Content starts
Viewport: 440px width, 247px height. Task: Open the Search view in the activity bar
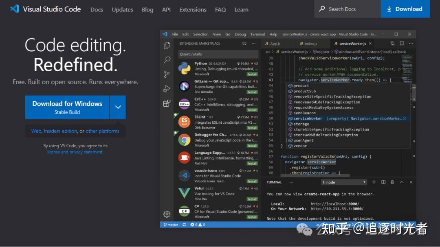pyautogui.click(x=167, y=60)
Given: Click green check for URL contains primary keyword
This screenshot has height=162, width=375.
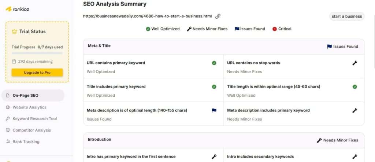Looking at the screenshot, I should pos(214,63).
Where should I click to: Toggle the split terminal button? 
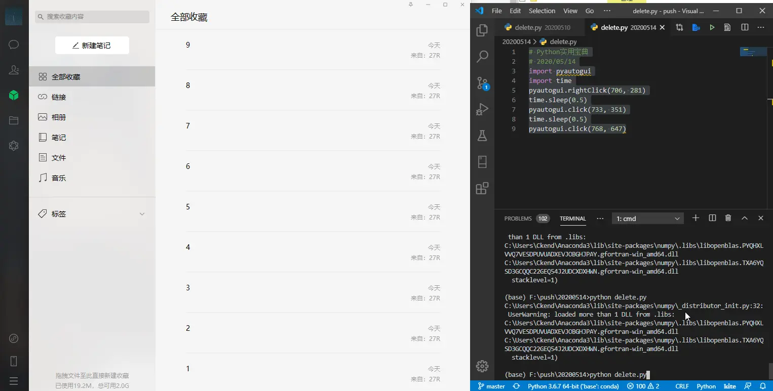click(712, 218)
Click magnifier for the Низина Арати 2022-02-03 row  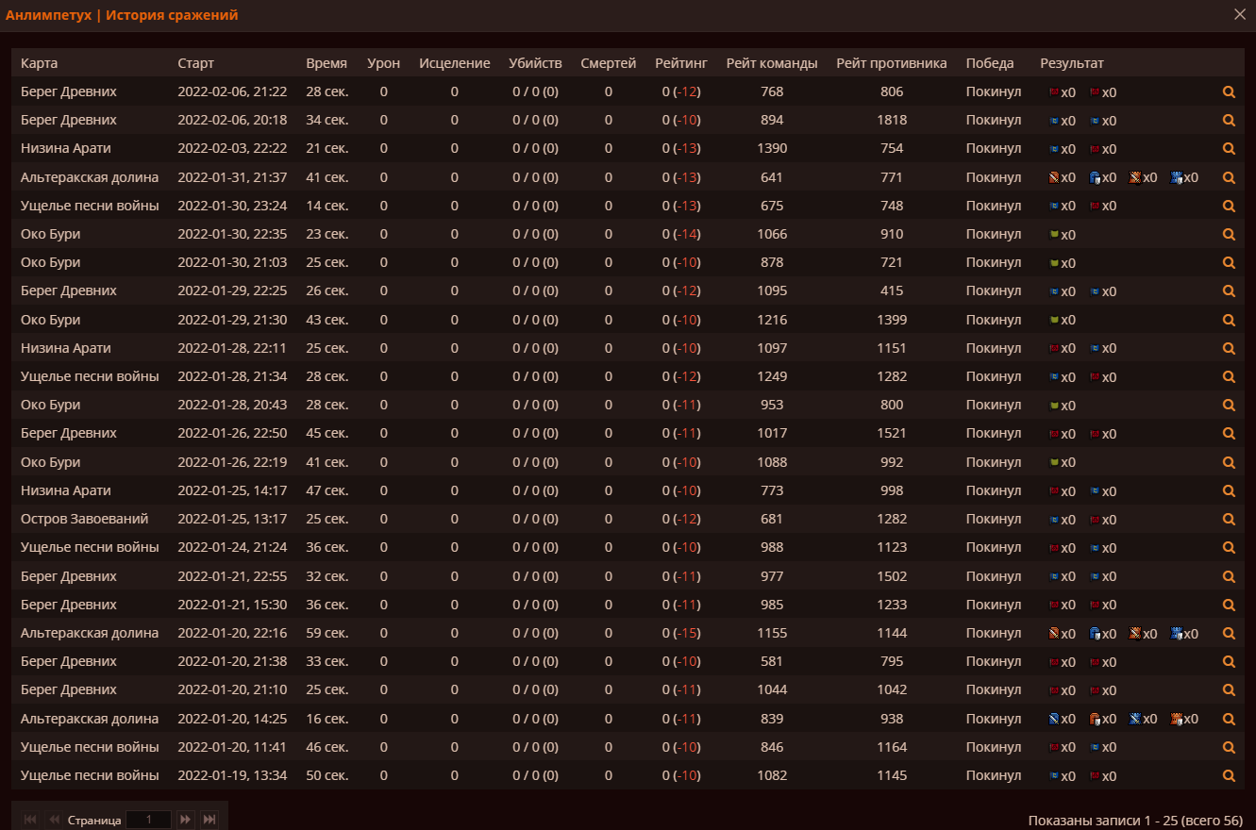coord(1229,149)
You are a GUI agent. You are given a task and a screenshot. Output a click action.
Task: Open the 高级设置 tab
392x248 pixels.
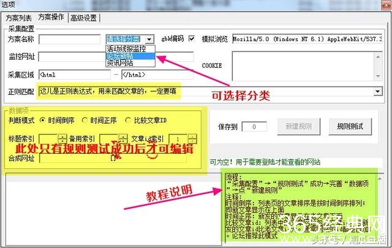tap(85, 17)
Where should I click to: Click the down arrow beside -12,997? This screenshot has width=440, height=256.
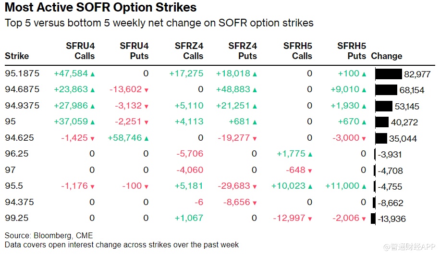coord(310,219)
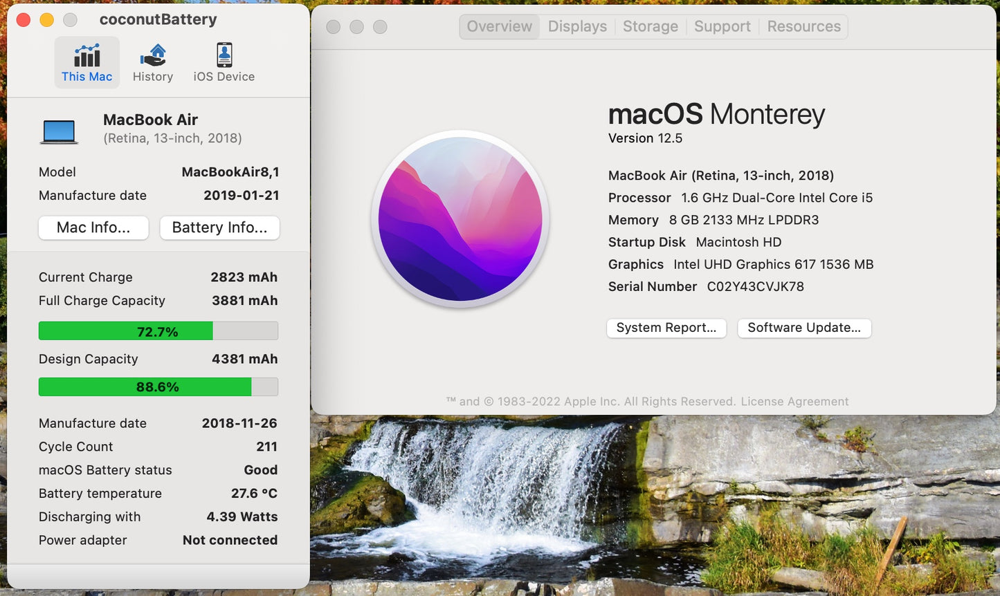Minimize the coconutBattery window
Viewport: 1000px width, 596px height.
tap(46, 20)

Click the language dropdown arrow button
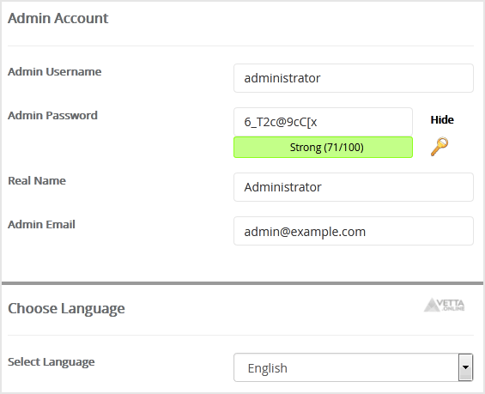click(465, 367)
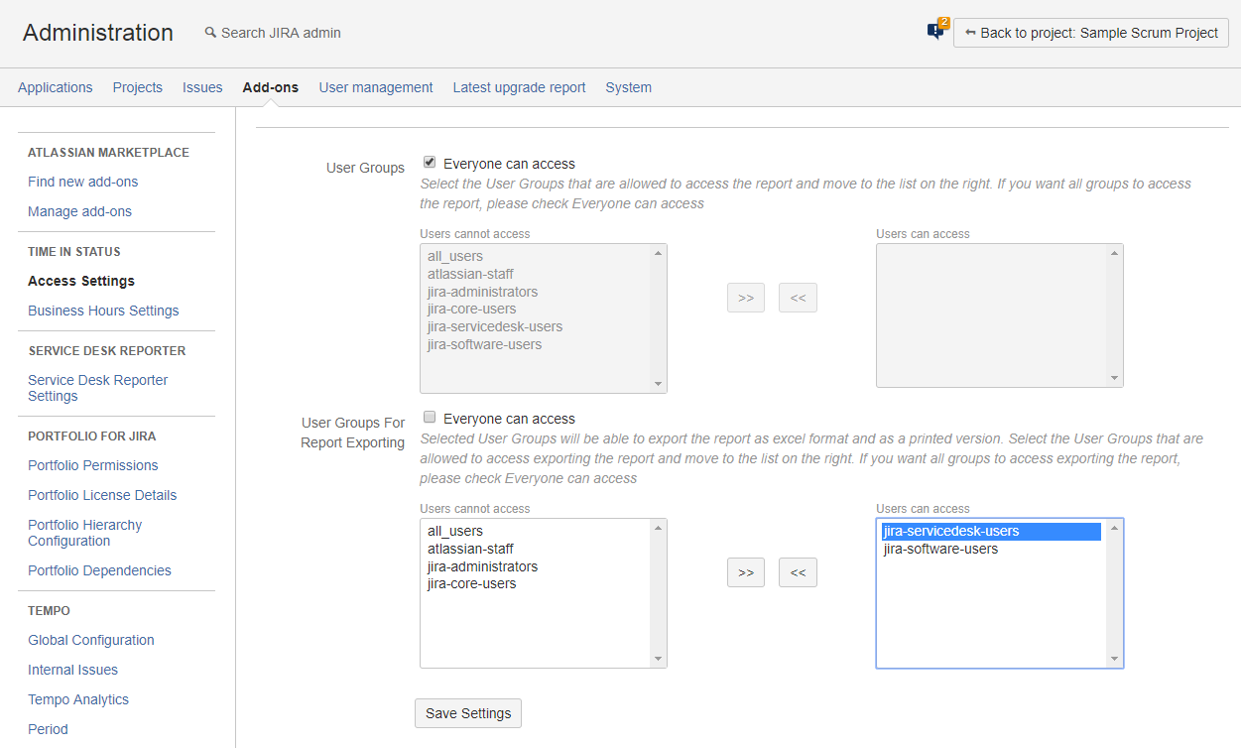Open Manage add-ons in sidebar
Viewport: 1241px width, 748px height.
click(79, 211)
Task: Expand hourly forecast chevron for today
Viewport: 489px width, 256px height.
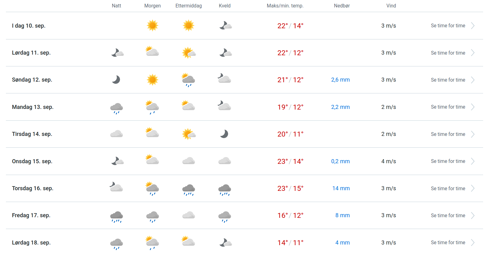Action: coord(473,26)
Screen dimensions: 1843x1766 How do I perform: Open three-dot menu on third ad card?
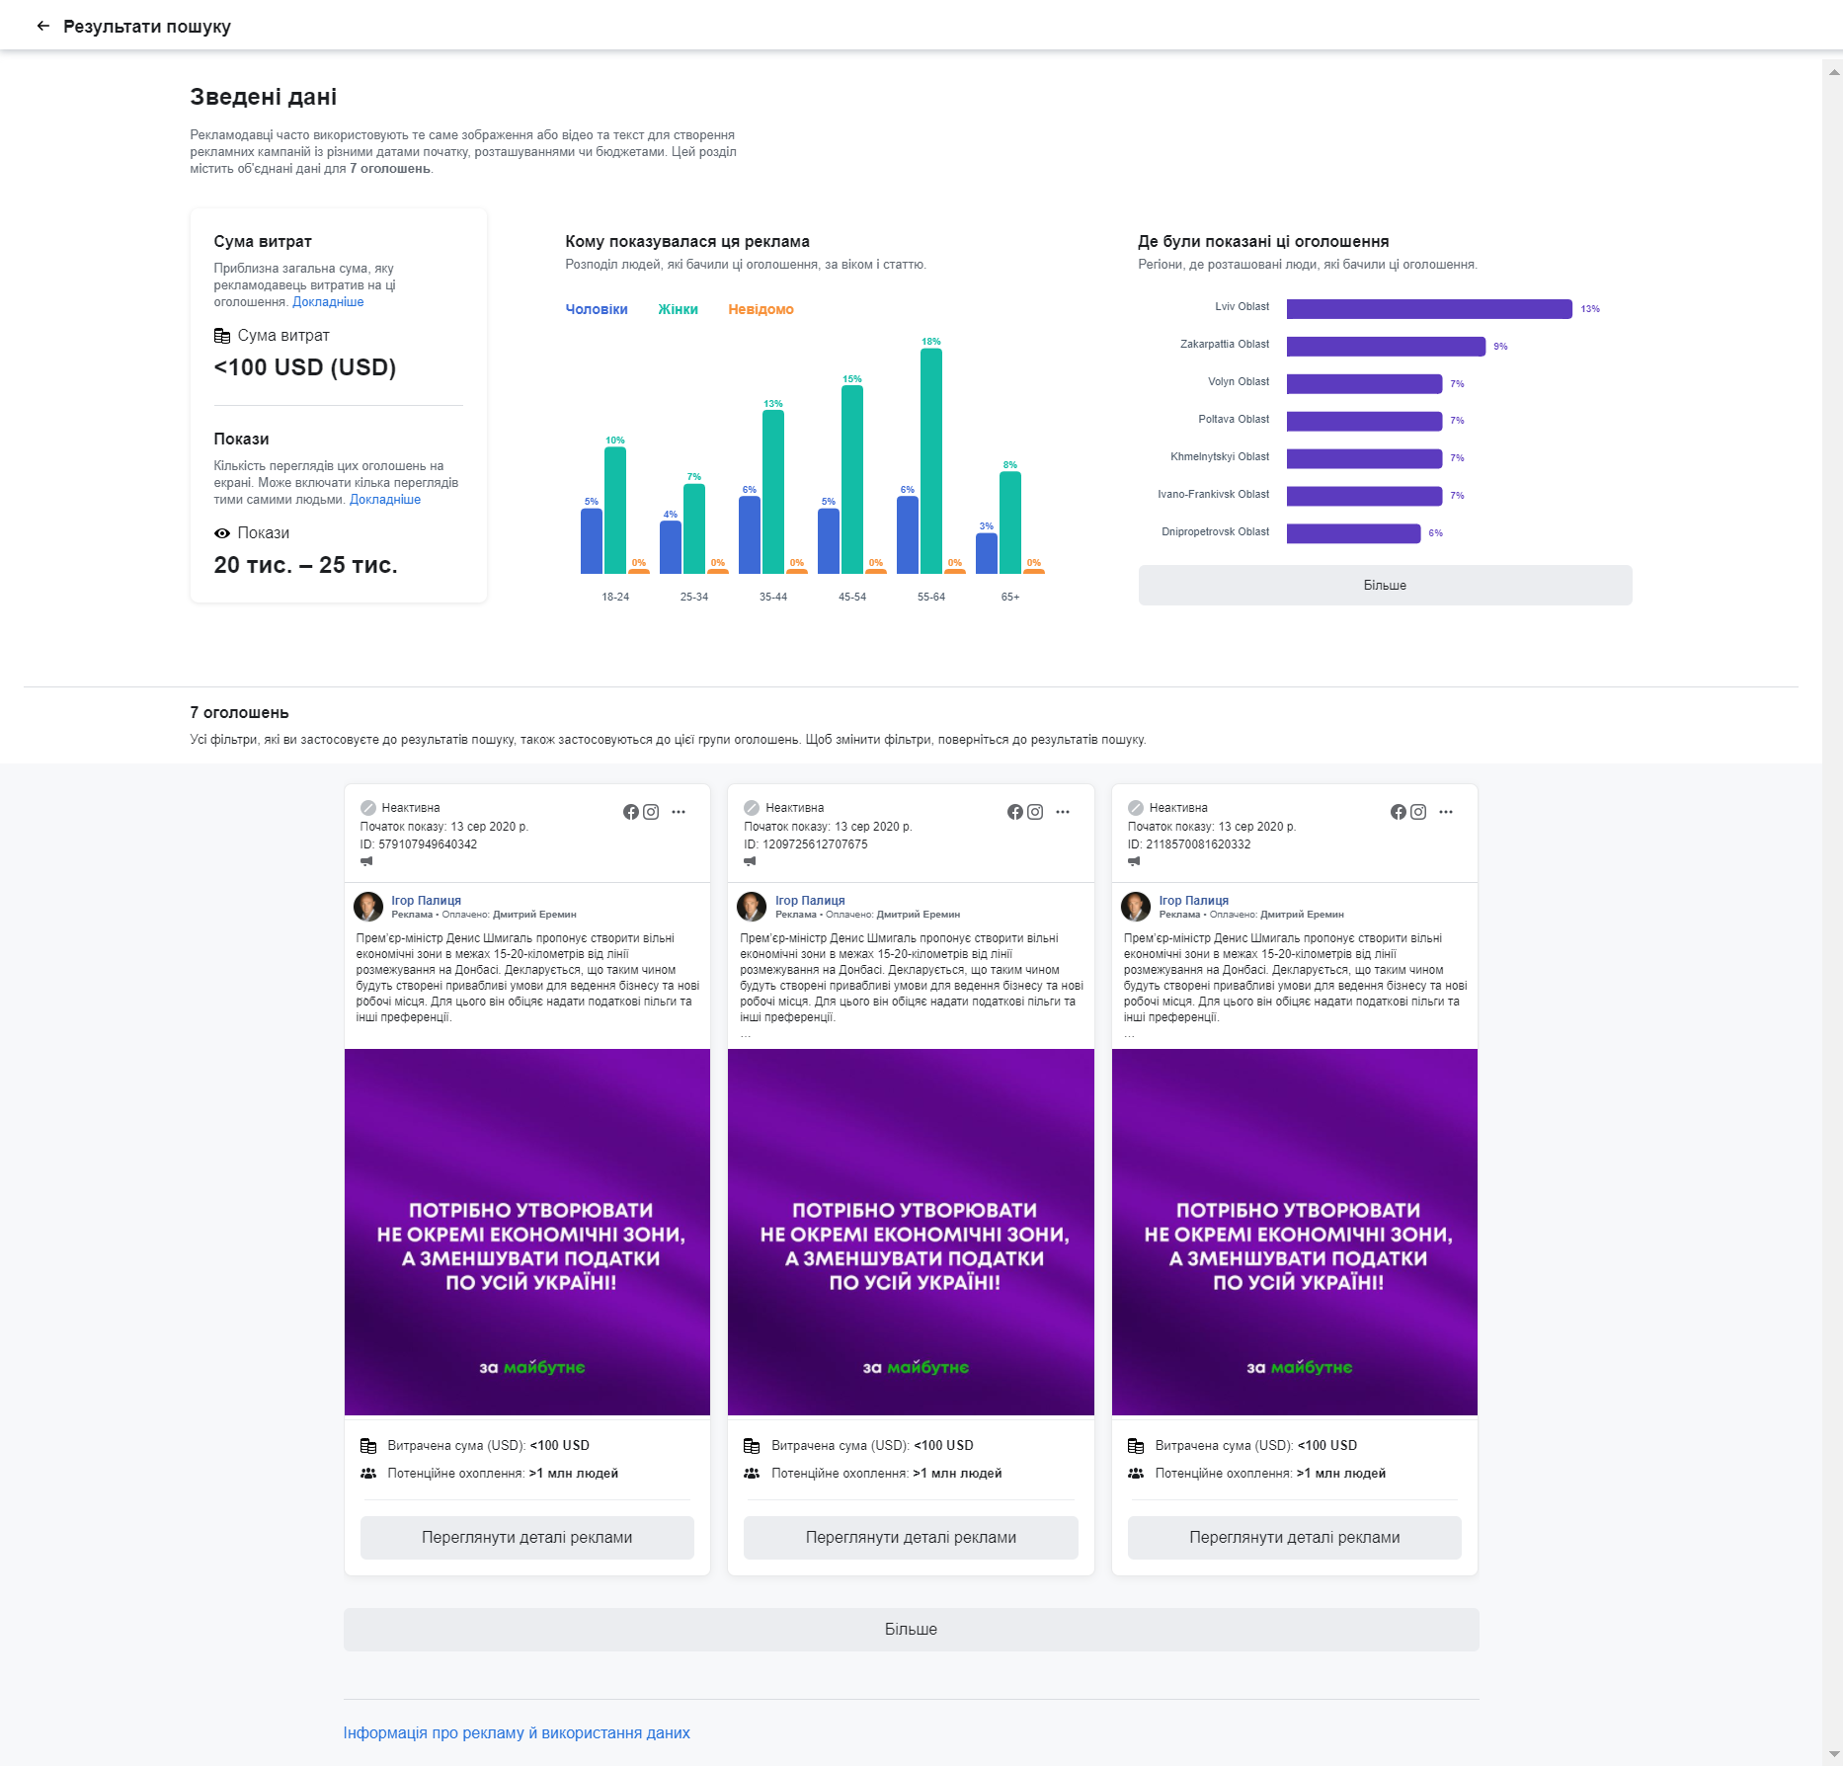tap(1446, 812)

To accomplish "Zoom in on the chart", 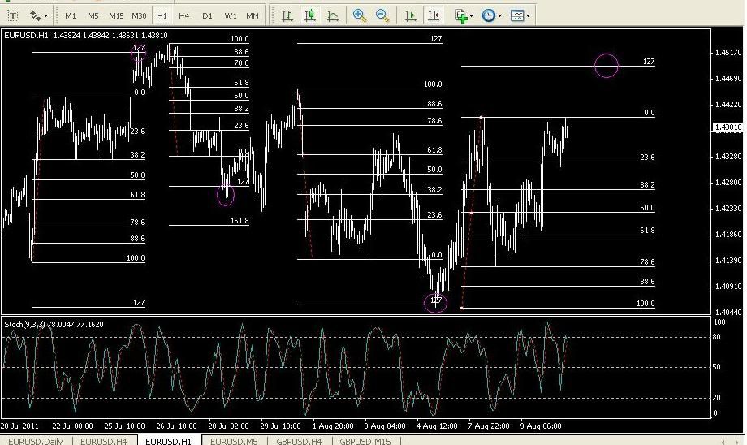I will point(360,15).

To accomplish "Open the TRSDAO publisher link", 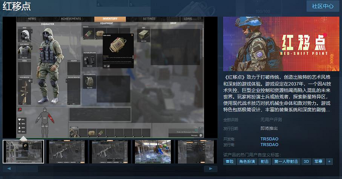I will tap(269, 145).
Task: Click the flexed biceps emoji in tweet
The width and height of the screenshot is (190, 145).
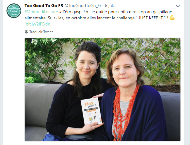Action: (x=172, y=18)
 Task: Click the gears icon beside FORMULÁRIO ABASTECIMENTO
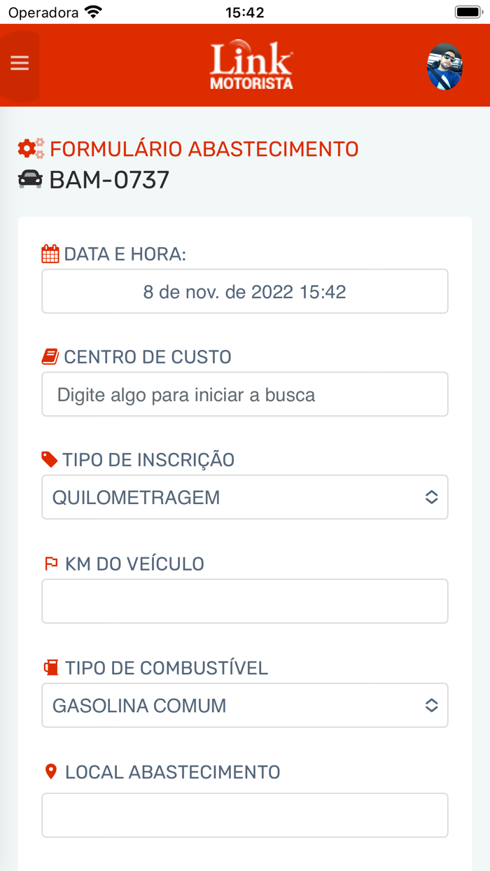point(28,148)
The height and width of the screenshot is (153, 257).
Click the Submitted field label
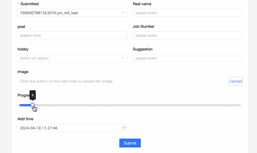tap(30, 4)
Content ends
Begin at the first line of the entries and end at the line containing "Given: Click green": write out each line exactly, skipping pictures.

-- Response area --
Viewport: 440px width, 247px height. Task: Open the Search view in the activity bar
pyautogui.click(x=167, y=60)
Given: Click green check for URL contains primary keyword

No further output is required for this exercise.